◆ STATED PROBLEM 1:
Translate this sentence from the Afghan history passage into Spanish: "Dost Muhammad Khan emerged as the new ruler, or emir, in Kābul by 1826."
◆ STATED PROBLEM 2:
Answer these questions using the Afghan history passage:
(a) In what year was Nadir Shah assassinated?
(b) Where did Dost Muhammad's forces defeat the Sikhs in 1837?
(c) Which son did Dost Muhammad designate as his successor?
◆ STATED PROBLEM 3:
Write the next part of the Afghan history passage, picking up after its final sentence.

In the 18th century, Nadir Shah, the king of Persia, employed the Abdali tribe of Pashtuns in his wars in India. Ahmad Shah, an Abdali chief who had gained a high post in Nadir Shah’s army, established himself in Kandahār after Nadir Shah’s assassination in 1747. An assembly of tribal chiefs proclaimed him shah, and the Afghans extended their rule as far east as Kashmīr and Delhi, north to the Amu Darya, and west into northern Persia.

Ahmad retired from the throne in 1772 and died in Kandahār, whereupon his son Timur Shah assumed control. The Afghan empire survived largely intact through the next 20 years. He established his capital in Kābul to draw power away from his rivals in Kandahār, as well as to be closer to his richest province, the Punjab of India. Following Timur’s death in 1793, palace rivalries and internal conflicts led to the disintegration of the empire. Two sons of Timur, Shah Shuja and Shah Mahmud, fought over the remnants of the Afghan empire, with Shuja finally going into exile in India and Mahmud withdrawing to Herāt, as a number of other small principalities emerged throughout Afghanistan.

Dost Muhammad Khan emerged as the new ruler, or emir, in Kābul by 1826. Among the most pressing problems he faced was repelling the westward encroachment of the Sikhs, who gained control of the Punjab and the region up to the Khyber Pass, including the important trading post of Peshāwar. In 1837 Dost Muhammad’s forces defeated the Sikhs at Jamrūd, but failed to recover Peshāwar. This conflict and the arrival of a new Russian envoy in Kābul made the British, who were allies of the Sikhs, extremely nervous about the security of the western frontier of their growing empire in India. These events played out during the so-called Great Game between the Russian “bear” and the British “lion,” with both empires vying for regional dominance and Afghanistan becoming caught between them. In 1838 Lord Auckland, the British governor-general of India, ordered military intervention in Afghanistan to protect British interests, thereby setting off the First Anglo-Afghan War (1838-1842). With British and Sikh manipulation and support, Shah Shuja returned to Afghanistan to overthrow Dost Muhammad, as a British garrison was established in Kābul and elsewhere south of the Hindu Kush mountains.

A revolt by Dost Muhammad’s son Muhammad Akbar Khan led to the forced withdrawal of the British garrison from Kābul in the winter of 1842. Ambushed during the retreat, nearly all of the some 4,500 British troops and their 12,000 camp followers were killed. Dost Muhammad was able to return to Kābul, from where he spent the next 20 years reunifying parts of Afghanistan until his death in 1863.



Dost Muhammad designated his third son, Sher Ali, as his successor, but civil war erupted as rivals to Sher Ali vied for control. Sher Ali defeated his rivals, notably his brother Afzul Khan, by 1868. At the same time he tried to maintain good relations with the British Raj (British-ruled India). However, the Russian conquests in Central Asia had brought that empire to the Amu Darya river on the northern border of Afghanistan by 1847. The negotiations of a Russian envoy in Kābul renewed the unease of the British, who consequently invaded Afghanistan, instigating the Second Anglo-Afghan War (1878-1880). Sher Ali was deposed in 1879, but the British, realizing the difficulties of ruling from within Afghanistan, in 1880 invited a nephew of Sher Ali, Abdur Rahman Khan (Afzul Khan’s son), to rule at their behest. However, the British limited his power beyond the borders of Afghanistan by securing control of Afghan foreign relations.

◆ DATA PROVIDED:
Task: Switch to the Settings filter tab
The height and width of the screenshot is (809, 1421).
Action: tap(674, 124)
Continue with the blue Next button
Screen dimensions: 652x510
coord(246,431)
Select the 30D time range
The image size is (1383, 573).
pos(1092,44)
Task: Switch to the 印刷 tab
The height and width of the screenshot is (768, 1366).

◆ EXERCISE RESULT 1:
Para 1826, Dost Muhammad Khan se había erigido como el nuevo gobernante, o emir, en Kābul.

◆ EXERCISE RESULT 2:
(a) 1747
(b) At Jamrūd
(c) His third son, Sher Ali

◆ EXERCISE RESULT 3:
Known as the Iron Emir, Abdur Rahman recognized the threat from the expansionistic Russians and the defensive British. As a result he allowed the foreign delineation of his borders to encompass a smaller territory than he actually considered to be Afghanistan. The emergence of the present-day configuration of the country, with its narrow panhandle of the Wakhan Corridor projecting to China on the northeast, is an example of the establishment of a classic buffer state, in which, to avoid inadvertent conflict, the borders of the Russian and British empires were to have no contact points in common. Similarly, the establishment of the Durand Line, the southeastern border of Afghanistan, divided the territory of the militant Pashtun tribe into two halves, with one half under the control of the British Raj, and the other inside Afghanistan. This divide-and-rule policy allowed some nominal control of a difficult region, but problems related to the tribally unpopular (and for them, unrecognized) border have continued to the present day.

D

Modern Afghanistan

Abdur Rahman Khan extended his control throughout the territory within the new boundaries of Afghanistan. His son, Habibullah, who reigned from 1901 until 1919, took the first steps toward the introduction of modern education and industry. Habibullah’s son and successor, Amanullah, initiated a brief war, the Third Anglo-Afghan War, in 1919 to end British control over Afghan foreign affairs. The resulting peace treaty recognized the independence of Afghanistan.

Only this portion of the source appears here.